Le négociant surpris, n'entendant rien à cette parenté que j'établissais, mais se voyant la vie sauvée s'il acquiesçait aux propositions, ne crut pas devoir balancer un moment. On le fait rafraîchir, et comme nos gens ne voulaient quitter cet endroit qu'au jour:

– Thérèse, me dit Cœur-de-Fer, je vous somme de votre promesse, mais comme je suis excédé ce soir, reposez tranquille près de la Dubois, je vous appellerai vers le point du jour, et la vie de ce faquin, si vous balancez, me vengera de votre fourberie.

– Dormez, monsieur, dormez, répondis-je, et croyez que celle que vous avez remplie de reconnaissance n'a d'autre désir que de s'acquitter.
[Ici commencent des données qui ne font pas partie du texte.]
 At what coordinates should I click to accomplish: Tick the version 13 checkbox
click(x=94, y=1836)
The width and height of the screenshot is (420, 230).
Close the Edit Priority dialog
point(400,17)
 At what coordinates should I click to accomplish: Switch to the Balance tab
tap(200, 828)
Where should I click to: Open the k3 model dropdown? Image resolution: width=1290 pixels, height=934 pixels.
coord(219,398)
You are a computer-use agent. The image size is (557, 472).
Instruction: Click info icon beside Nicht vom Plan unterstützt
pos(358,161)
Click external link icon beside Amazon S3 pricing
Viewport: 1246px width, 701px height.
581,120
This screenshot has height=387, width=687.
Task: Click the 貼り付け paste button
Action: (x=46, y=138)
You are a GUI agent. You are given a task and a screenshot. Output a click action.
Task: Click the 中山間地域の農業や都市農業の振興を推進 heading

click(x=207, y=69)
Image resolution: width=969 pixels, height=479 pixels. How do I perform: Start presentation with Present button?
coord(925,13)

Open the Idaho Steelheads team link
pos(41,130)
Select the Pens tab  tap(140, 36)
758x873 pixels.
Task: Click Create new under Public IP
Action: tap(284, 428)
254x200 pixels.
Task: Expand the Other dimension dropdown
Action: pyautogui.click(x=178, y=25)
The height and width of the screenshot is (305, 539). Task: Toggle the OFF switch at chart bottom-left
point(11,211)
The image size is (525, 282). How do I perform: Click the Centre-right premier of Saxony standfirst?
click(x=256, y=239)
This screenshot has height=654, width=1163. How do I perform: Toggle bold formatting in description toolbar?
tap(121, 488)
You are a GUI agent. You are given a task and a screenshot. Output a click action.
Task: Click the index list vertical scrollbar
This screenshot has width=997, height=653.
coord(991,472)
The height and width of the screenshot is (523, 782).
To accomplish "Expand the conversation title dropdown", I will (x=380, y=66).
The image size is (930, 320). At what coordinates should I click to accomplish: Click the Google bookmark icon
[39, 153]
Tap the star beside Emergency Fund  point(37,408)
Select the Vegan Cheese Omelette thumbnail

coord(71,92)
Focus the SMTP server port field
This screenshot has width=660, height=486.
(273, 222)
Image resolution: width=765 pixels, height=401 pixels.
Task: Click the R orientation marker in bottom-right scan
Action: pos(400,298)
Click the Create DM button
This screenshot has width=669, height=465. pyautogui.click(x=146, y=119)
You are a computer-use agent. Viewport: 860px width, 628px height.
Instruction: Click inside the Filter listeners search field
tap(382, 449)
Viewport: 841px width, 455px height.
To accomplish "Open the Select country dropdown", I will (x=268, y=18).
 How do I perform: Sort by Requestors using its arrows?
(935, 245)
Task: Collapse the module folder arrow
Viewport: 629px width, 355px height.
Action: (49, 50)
Il s'en fallait pourtant bien que ce fût là mon projet, mais si jamais je crus la feinte permise, c'était bien en cette occasion. Nos fripons, remplis d'une trop grande confiance, boivent encore et s'endorment, me laissant en pleine liberté, près de la Dubois qui, ivre comme le reste, ferma bientôt également les yeux.

Saisissant alors avec vivacité le premier moment du sommeil des scélérats qui nous entouraient:

– Monsieur, dis-je au jeune Lyonnais, la plus affreuse catastrophe m'a jetée malgré moi parmi ces voleurs; je déteste et eux et l'instant fatal qui m'a conduite dans leur troupe; je n'ai vraisemblablement pas l'honneur de vous appartenir; je me suis servie de cette ruse pour vous sauver et m'échapper, si vous le trouvez bon, avec vous, des mains de ces misérables. Le moment est propice, ajoutai-je, sauvons-nous; j'aperçois votre portefeuille, reprenons-le; renonçons à l'argent comptant, il est dans leurs poches; nous ne l'enlèverions pas sans danger. Partons, monsieur, partons; vous voyez ce que je fais pour vous, je me remets en vos mains; prenez pitié de mon sort; ne soyez pas surtout plus cruel que ces gens-ci; daignez respecter mon honneur, je vous le confie, c'est mon unique trésor, laissez-le-moi, ils ne me l'ont point ravi.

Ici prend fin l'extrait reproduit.